Windows Server 2012 Anywhere access

This guide will explain how to install and configure DirectAccess on a Windows Server 2012 behind a NAT router with one adapter. To keep this guide as simple as possible, I will not explain the different steps and why it must be like that. Simply follow the guide and you will have a working DirectAccess.

Prerequisites

If you are following this guide, you will need:

- A domain administrator. For this guide I am always logged in as a domain administrator.

- A domain controller

- A Remote Access server (also called DirectAccess)

- One public IP

- An external DNS record that points to your public IP. I used DynDNS.

- If behind a NAT device, forward port 443 from your public IP to the Remote Access server (internal IP)

DynDNS is free for two weeks, so give it a try. Edit: Someone mentioned freedns.afraid.org which is completely free, and is actually easier to use! Make a new account and click add a subnet!

Setup

All my servers are running Windows 2012, and all my clients are running Windows 8. This guide is for Windows 8 clients, and will be edited soon to support Windows 7 clients. I just want to see DirectAccess work! I do not have a PKI nor do I have a NLS (for those who have worked with DirectAccess before, you know what this is.)
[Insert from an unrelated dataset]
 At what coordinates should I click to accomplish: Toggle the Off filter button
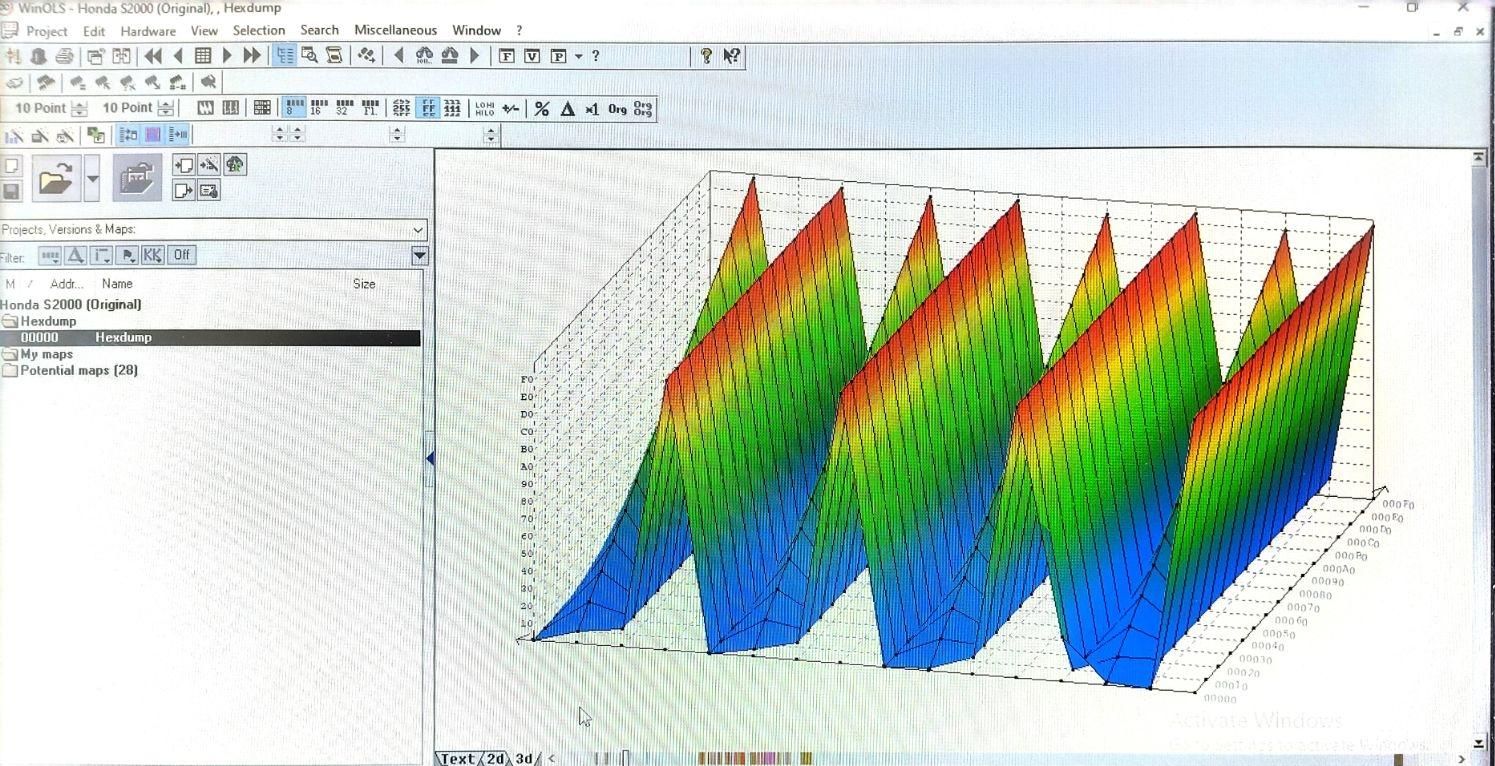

I have one domain controller and one Remote Access server. That’s it. My domain is called syscomworld.local, and everything is behind a NAT router. The firewall is very strict here. Both servers are actually virtual machines running on the same physical machine. 

Installation

Open Server Manager and click add server roles. Scroll down to Remote Access and install it with the default settings.

Configuration

Before we configure Remote Access, we will have to do a couple of things:

- Make a security group in Active Directory. Mine is called DA_Klienter. Your client machine has to be a member of the domain and the security group.

- Make sure your firewall is correctly configured. Port 443 has to be open, and your external IP should be forwarded to your Remote Access server.
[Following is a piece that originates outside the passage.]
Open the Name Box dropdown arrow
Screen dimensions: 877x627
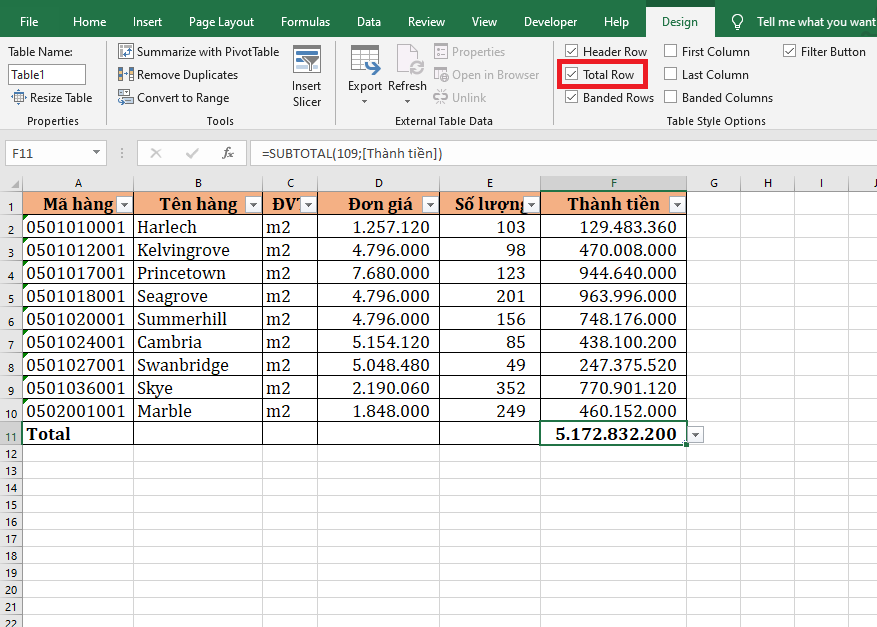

- Remove ISATAP from the global blocking list on the domaincontroller, you can do this by running this command

dnscmd /config /globalqueryblocklist wpad

Open Remote Access Management from the metro menu. In the console, click Run the Getting Started Wizard and choose deploy DirectAccess and VPN. Select behind a NAT device with a single adapter and type in your external DNS.

Let us start by configuring step 1. This guide will deploy full DirectAccess for clients and remote management.

 

Remove Domain Computers and add the security group you made earlier. Since my clients are virtual machines, I have to uncheck Enable DirectAccess for mobile computers only.

In this lab, I will not be setting up a helpdesk. Choose an appropriate name for DirectAccess, I went for SyscomVPN. This will show up on the clients when the user clicks on Network to log into a wireless network.

Move over to step two. Companies that looked into DirectAccess and decided not to implement it into their system probably did so because DirectAccess required a specific topology to work. Now we have three different choices, where I find behind an edge device (with a single adapter) the easiest one. Insert your external DNS (I do like pie) you made with DynDNS and click Next.

Certificates has become significally easier to handle (for windows 8 clients that is). I will bring up later on how to make this work for Windows 7 clients. Check the box Use a self-signed certificate created automatically by DirectAccess.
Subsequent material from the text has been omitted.